Latrelle testified at the hearing that Steven had consistently made his child support payments until the payments suddenly stopped. She claimed that, at that point, she tried unsuccessfully to locate Steven by calling his previous employers, his parents, and mutual friends. When asked if she made any effort to contact Steven at the time of the adoption, Latrelle testified that she was not in touch with any of Steven's relatives and that service was effected by publication.

Steven testified that, at one point after the divorce, he fell one week behind on his child support obligation, and Latrelle sent a sheriff to his house. According to Steven, he and Latrelle met to discuss the situation, and Latrelle told him that she did not need nor want him or his money and that she and Amy could do quite well without him. Latrelle also told Steven that, as long as he remained in their lives, if he was ever late with support payments, she would make life miserable for him. - He claimed that Latrelle made it clear that she did not want him involved in either her life or Amy's and told him that, if he stayed out of their lives, she would stay out of his life. Steven testified that it was at that point that he decided, because of the animosity between himself and Latrelle, that Amy would be psychologically better off growing up without a father. Steven thereafter made no effort to contact Amy, and for twenty-five years, Latrelle did not contact him to collect support.
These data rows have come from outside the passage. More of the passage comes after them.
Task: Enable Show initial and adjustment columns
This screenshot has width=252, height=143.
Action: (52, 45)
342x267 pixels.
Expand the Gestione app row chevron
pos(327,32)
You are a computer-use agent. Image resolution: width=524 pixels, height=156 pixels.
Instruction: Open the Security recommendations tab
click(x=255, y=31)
Steven testified that he left Indiana in the early part of 1970 and moved to St. Louis, Missouri, where he lived until he moved to California in 1977. Although Steven did not maintain an agent for service of process in Indiana and never notified Latrelle of his address, he did not hide his whereabouts and always had a listed telephone number. In addition, Latrelle was acquainted with and knew how to reach a number of Steven's relatives, including his parents, who lived in the Indianapolis area.

Although both of Steven's parents were deceased at the time of the hearing, Maxine Kaiser, Steven's aunt, testified that she had lived in Indianapolis all her life and that Latrelle never contacted her in an attempt to reach Steven.
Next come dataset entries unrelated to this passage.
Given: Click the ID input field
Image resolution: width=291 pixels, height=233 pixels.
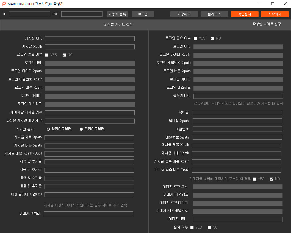Looking at the screenshot, I should (30, 14).
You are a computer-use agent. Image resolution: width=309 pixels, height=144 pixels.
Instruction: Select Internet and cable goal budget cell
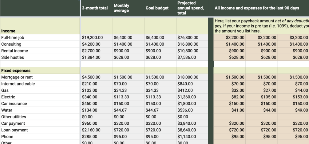click(x=160, y=84)
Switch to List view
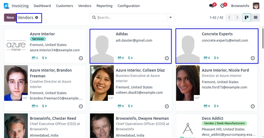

After the hearing, the trial court entered an order, which stated:

This matter having come before the Court upon the Petition to Determine and Reduce Delinquent Child Support to Judgment, and for Award of Interest Thereon filed by Mother, and the matter having been taken under advisement, and the Court having heard the evidence and considered the arguments of counsel, hereby FINDS that the Mother's Petition should be and is hereby denied, inasmuch as Mother's claim is outside the statute of limitations for child support, which is fifteen (15) years from the date each installment becomes due and is unpaid, under T.C. 34-1-2-8.

Record at 42.

On appeal, Latrelle presents the following restated issue:

Did the trial court err as a matter of law in denying the petition to reduce delinquent child support to judgment on the basis that the claim was brought outside the period of limitations?

Ind.Code Ann. § 34-1-2-8 (West 1983) applies to actions to recover acerued court-ordered child support payments. Kuhn v. Kuhn, 273 Ind. 67, 402 N.E.2d 989 (1980). It provides:

All actions not limited by any other statute shall be brought within ten (10) years unless the cause of that action arose before September 1, 1982, in which case the action must be brought within fifteen (15) years. In special cases, where a different limitation is prescribed by statute, the provisions of this section shall not apply.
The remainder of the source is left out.